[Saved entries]
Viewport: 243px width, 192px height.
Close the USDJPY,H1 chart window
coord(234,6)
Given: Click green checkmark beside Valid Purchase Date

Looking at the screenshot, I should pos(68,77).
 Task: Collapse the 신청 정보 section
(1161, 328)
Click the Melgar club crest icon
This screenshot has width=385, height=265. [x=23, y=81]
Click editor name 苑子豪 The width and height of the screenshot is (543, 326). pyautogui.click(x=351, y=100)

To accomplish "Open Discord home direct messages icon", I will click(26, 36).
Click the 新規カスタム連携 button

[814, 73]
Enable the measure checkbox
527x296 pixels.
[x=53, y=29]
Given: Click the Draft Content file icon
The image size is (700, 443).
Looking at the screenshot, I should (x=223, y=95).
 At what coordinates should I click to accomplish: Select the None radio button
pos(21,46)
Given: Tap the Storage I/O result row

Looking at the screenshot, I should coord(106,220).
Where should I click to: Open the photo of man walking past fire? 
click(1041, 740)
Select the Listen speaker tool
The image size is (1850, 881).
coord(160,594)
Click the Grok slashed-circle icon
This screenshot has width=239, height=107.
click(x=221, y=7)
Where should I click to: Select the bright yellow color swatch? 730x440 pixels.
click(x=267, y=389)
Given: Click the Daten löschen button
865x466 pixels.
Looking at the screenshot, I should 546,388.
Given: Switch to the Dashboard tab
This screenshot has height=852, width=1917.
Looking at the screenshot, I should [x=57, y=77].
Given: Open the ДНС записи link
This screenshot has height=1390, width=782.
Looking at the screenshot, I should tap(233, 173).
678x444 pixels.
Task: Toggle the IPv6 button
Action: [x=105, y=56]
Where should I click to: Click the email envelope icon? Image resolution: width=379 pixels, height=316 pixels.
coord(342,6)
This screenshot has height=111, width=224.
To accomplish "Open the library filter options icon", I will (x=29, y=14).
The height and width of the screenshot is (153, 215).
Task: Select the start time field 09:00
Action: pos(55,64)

• [TASK]:
Copy the entries above exactly, leaving none out.

• [SOLVED EXERCISE]:
Viewport: 243px width, 192px height.
Close the USDJPY,H1 chart window
coord(234,6)
Given: Click green checkmark beside Valid Purchase Date

Looking at the screenshot, I should pos(68,77).
 Task: Collapse the 신청 정보 section
(1161, 328)
Click the Melgar club crest icon
This screenshot has width=385, height=265. [x=23, y=81]
Click editor name 苑子豪 The width and height of the screenshot is (543, 326). pyautogui.click(x=351, y=100)

To accomplish "Open Discord home direct messages icon", I will click(26, 36).
Click the 新規カスタム連携 button

[814, 73]
Enable the measure checkbox
527x296 pixels.
[x=53, y=29]
Given: Click the Draft Content file icon
The image size is (700, 443).
Looking at the screenshot, I should (x=223, y=95).
 At what coordinates should I click to accomplish: Select the None radio button
pos(21,46)
Given: Tap the Storage I/O result row

Looking at the screenshot, I should coord(106,220).
Where should I click to: Open the photo of man walking past fire? 
click(1041, 740)
Select the Listen speaker tool
The image size is (1850, 881).
coord(160,594)
Click the Grok slashed-circle icon
This screenshot has width=239, height=107.
click(x=221, y=7)
Where should I click to: Select the bright yellow color swatch? 730x440 pixels.
click(x=267, y=389)
Given: Click the Daten löschen button
865x466 pixels.
Looking at the screenshot, I should 546,388.
Given: Switch to the Dashboard tab
This screenshot has height=852, width=1917.
Looking at the screenshot, I should [x=57, y=77].
Given: Open the ДНС записи link
This screenshot has height=1390, width=782.
Looking at the screenshot, I should tap(233, 173).
678x444 pixels.
Task: Toggle the IPv6 button
Action: [x=105, y=56]
Where should I click to: Click the email envelope icon? Image resolution: width=379 pixels, height=316 pixels.
coord(342,6)
This screenshot has height=111, width=224.
To accomplish "Open the library filter options icon", I will (x=29, y=14).
The height and width of the screenshot is (153, 215).
Task: Select the start time field 09:00
Action: pos(55,64)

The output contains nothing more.